**Selected extract:**
***
Re: user-level networking Bill Frantz (frantz@netcom.com)
Sun, 23 Aug 1998 22:01:00 -0800

At 8:07 PM -0800 8/20/98, Jonathan S. Shapiro wrote:
>I think I have finally come up with a satisfactory approach to moving
>network protocol handling into user land without an undue sacrifice in
>performance.
>
>Review of the problem:
>
>The problem lies only in *reading* packets, and stems from two issues:
>
> 1. Packets must be examined to determine their recipient. This
> typically requires making a temporary copy of the data.
>
> 2. When a packet arrives, the ethernet receiver must not be stalled
> if no process chances to be waiting for a packet at that
> instant. Between the cost of packet processing and the ever
> increasing incidence of back-to-back packets, there is a real
> need for the ethernet system to be able to grab packet receipt
> buffers quickly.
>
>We would like a solution that:
>
> + does not make redundant copies in the face of protection boundary
> crossings
> + does not cause clogs in the input FIFOs (problem 2 above).
> + requires the receiving application to pay for the packet storage.
>
>It just occurred to me that memory is getting much cheaper, given
>which the following solution seems doable:
>
>Classify packets into two types -- big and small.
>
>Small packets are <= XX (probably 128) bytes, and are collected into a
>network-specific small packet pool.
>
>Large packets are anything larger than XX bytes. When a large packet
>arrives, a new core page frame is allocated and the large packet is
>read into that page frame.
>
>An in-kernel packet classifier is now run. The output of the
>classifier is a tag corresponding to the packet fetch capability that
>can fetch this packet. The page frame is tagged with this value and
>stuck in a hash chain or some such thing. There is a distinguished
>tag value (probably zero) meaning ``not interested.''
>
>When a program wishes to receive packet(s), it must first establish a
>packet filter in the style of DPF. In exchange, it receives a
>capability that will let it read packets matching the pattern.
>
>Packet receive keys do not survive restart -- the input filter must be
>reestablished. Tag values are large (say: 64 bits), allowing them to
>be allocated without rollover within the expected service life of the
>CPU silicon.
***
**Raw data:**
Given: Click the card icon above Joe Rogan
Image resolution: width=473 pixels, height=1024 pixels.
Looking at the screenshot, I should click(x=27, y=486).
***
**Problems and tasks:**
#1 Summarize the post on user-level networking in two sentences.
#2 Please write the next part of the post on user-level networking, picking up after its final sentence.

**Exercise responses:**
#1 The post proposes moving network protocol handling into user land without an undue sacrifice in performance, noting that the problem lies in reading packets, which must be examined to determine their recipient and must not stall the ethernet receiver. Packets would be classified as small ones collected into a network-specific pool or large ones read into a newly allocated page frame, and an in-kernel classifier would tag each frame with the value of the packet fetch capability that a program receives after establishing a DPF-style packet filter.

#2
>
>Using this key, the program can say ``fetch me a packet.'' To do so,
>it provides *two* data addresses:
>
> 1. An address into which small packets will be copied.
> 2. A valid page-aligned address for a large packet frame.
>
>In the large packet case, the packet is transferred by dorking the
>page table entries and shooting down the supplied virtual address in
>the TLB, reclaiming the in-core page frame for the page that the user
>specified. The packet is therefore moved with no copies, and the user
>application pays for the storage. (SmallTalk people: think
>``become''). In essence, the user-supplied page is swapped with the
>previously allocated driver page, conserving storage on both sides of
>the exchange.
>
>Reactions?
>
>shap

I like the general direction. However, the user should specify (1) an address for the small packets (as a receive byte string), and (2) a read-write page key for the magic data swap. The return code will tell where the data is.

If the interface is designed this way, the operation is within the existing model, and can be emulated for testing etc. Once you have all the authorities passed in the stand manner, anything magic the kernel does is optimization, security reasoning can proceed as if it is another domain operating the network, not special magic in the kernel.


Bill Frantz       | If hate must be my prison  | Periwinkle -- Consulting
(408)356-8506     | lock, then love must be    | 16345 Englewood Ave.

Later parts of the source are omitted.